Although the data below holds other lines too, output only those from the line with "Task: Click the Custom date range button" up to and including the line with "548x231 pixels.", exactly as they appear.

[Provided records]

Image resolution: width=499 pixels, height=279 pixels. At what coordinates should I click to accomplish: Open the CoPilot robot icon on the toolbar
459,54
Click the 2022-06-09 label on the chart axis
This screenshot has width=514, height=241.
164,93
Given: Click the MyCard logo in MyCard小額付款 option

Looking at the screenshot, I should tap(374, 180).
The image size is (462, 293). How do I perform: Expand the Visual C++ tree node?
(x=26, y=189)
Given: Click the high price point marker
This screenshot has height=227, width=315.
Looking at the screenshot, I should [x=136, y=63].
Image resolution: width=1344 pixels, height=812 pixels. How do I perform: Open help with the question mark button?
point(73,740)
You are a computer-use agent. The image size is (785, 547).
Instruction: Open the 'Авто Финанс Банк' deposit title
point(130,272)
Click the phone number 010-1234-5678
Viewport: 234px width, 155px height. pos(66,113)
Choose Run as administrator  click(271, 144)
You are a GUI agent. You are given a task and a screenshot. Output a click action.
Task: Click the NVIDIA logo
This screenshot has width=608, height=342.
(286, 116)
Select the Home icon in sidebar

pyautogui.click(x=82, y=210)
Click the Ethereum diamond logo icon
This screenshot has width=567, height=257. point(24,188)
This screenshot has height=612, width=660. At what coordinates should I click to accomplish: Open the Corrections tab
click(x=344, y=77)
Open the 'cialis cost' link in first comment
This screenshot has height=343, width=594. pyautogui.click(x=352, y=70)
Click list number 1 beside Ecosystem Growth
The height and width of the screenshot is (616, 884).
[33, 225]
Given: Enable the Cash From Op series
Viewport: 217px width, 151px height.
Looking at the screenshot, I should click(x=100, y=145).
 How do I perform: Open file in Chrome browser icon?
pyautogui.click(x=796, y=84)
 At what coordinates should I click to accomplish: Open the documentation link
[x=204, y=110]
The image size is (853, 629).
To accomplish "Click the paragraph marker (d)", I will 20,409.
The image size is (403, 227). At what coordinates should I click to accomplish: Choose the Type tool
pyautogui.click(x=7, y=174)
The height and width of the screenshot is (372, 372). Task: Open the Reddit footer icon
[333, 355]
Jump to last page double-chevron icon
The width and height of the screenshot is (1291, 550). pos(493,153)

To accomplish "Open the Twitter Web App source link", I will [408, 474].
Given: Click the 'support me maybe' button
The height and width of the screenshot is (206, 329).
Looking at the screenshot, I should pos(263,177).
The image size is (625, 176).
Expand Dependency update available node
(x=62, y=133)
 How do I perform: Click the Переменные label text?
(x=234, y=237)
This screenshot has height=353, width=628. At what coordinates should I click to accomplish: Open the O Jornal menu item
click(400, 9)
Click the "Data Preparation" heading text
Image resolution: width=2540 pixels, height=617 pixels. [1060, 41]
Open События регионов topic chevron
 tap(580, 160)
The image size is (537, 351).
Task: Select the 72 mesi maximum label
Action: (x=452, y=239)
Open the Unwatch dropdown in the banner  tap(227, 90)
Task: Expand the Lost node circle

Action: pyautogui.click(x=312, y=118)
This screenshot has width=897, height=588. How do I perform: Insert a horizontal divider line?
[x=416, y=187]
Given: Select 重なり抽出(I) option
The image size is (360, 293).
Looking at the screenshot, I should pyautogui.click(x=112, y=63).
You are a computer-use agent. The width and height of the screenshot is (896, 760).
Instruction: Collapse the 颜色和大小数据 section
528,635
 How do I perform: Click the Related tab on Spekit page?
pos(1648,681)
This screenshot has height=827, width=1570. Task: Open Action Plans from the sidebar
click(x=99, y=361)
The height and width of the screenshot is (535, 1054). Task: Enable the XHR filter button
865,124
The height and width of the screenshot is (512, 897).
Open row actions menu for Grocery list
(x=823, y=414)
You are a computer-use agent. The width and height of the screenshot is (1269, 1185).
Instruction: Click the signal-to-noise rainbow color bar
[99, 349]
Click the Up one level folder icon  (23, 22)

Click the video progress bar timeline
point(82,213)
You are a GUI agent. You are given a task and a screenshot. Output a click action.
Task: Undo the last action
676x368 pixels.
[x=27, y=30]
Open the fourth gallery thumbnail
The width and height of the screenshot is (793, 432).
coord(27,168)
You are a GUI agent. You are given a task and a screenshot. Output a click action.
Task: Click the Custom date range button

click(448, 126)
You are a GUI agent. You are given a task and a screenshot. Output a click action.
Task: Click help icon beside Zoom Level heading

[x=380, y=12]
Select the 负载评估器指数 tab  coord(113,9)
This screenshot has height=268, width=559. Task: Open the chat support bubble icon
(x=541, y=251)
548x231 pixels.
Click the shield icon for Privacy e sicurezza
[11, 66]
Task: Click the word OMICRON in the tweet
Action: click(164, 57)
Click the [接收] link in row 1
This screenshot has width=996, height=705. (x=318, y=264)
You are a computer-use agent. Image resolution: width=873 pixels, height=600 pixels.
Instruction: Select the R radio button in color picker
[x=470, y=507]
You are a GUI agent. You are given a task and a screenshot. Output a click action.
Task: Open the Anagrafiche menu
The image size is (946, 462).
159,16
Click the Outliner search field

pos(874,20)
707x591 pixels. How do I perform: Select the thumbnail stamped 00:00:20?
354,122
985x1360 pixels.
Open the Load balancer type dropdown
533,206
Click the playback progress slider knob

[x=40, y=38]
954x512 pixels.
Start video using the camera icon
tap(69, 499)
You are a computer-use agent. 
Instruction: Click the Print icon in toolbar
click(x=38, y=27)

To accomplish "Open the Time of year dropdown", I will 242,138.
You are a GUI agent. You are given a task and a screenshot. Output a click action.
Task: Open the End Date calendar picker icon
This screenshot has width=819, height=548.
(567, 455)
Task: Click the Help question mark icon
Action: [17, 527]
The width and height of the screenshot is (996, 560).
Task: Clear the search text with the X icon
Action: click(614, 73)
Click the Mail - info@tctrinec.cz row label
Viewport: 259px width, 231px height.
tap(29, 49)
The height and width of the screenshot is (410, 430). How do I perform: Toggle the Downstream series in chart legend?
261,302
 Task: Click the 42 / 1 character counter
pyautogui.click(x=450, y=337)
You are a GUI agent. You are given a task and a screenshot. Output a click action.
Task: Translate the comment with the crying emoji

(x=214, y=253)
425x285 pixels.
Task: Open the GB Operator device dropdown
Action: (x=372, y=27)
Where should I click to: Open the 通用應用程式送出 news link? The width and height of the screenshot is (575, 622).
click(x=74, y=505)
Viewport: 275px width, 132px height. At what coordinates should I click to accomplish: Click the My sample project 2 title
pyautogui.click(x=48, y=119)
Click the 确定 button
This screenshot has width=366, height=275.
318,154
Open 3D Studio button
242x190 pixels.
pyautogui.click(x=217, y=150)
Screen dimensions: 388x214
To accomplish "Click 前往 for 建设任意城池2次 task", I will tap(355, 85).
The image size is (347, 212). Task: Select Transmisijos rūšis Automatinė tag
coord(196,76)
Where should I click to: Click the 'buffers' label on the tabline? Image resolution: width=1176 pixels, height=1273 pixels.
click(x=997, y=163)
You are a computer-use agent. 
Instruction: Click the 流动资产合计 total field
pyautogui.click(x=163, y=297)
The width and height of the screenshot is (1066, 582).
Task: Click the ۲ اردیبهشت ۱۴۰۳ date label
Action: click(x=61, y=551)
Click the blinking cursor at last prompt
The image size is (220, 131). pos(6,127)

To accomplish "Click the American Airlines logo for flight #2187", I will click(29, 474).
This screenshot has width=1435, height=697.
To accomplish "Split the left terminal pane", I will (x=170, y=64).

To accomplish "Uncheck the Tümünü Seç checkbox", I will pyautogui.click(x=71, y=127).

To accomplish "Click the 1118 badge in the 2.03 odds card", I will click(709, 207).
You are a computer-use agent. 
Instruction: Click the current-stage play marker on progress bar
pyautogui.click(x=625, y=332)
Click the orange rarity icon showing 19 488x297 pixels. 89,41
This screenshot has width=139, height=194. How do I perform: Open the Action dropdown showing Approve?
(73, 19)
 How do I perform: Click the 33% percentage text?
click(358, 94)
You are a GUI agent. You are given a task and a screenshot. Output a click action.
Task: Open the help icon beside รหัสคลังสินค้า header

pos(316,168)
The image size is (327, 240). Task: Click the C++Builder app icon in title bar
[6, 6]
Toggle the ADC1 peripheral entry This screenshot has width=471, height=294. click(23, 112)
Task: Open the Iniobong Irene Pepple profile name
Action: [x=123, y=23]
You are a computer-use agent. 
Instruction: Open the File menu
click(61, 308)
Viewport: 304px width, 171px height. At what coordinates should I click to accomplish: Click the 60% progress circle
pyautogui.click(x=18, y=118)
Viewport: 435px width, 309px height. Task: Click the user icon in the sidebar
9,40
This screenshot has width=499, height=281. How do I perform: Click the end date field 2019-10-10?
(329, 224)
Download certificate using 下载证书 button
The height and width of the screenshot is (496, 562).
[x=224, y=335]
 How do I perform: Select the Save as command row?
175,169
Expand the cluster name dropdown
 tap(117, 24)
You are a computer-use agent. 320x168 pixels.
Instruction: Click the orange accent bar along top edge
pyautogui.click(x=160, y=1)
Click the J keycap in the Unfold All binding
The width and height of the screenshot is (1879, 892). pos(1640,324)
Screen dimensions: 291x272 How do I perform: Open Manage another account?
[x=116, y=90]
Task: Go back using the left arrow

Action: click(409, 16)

[/Provided records]

**Output of the exercise**
Task: Click the Custom date range button

click(448, 126)
You are a GUI agent. You are given a task and a screenshot. Output a click action.
Task: Click help icon beside Zoom Level heading

[x=380, y=12]
Select the 负载评估器指数 tab  coord(113,9)
This screenshot has height=268, width=559. Task: Open the chat support bubble icon
(x=541, y=251)
548x231 pixels.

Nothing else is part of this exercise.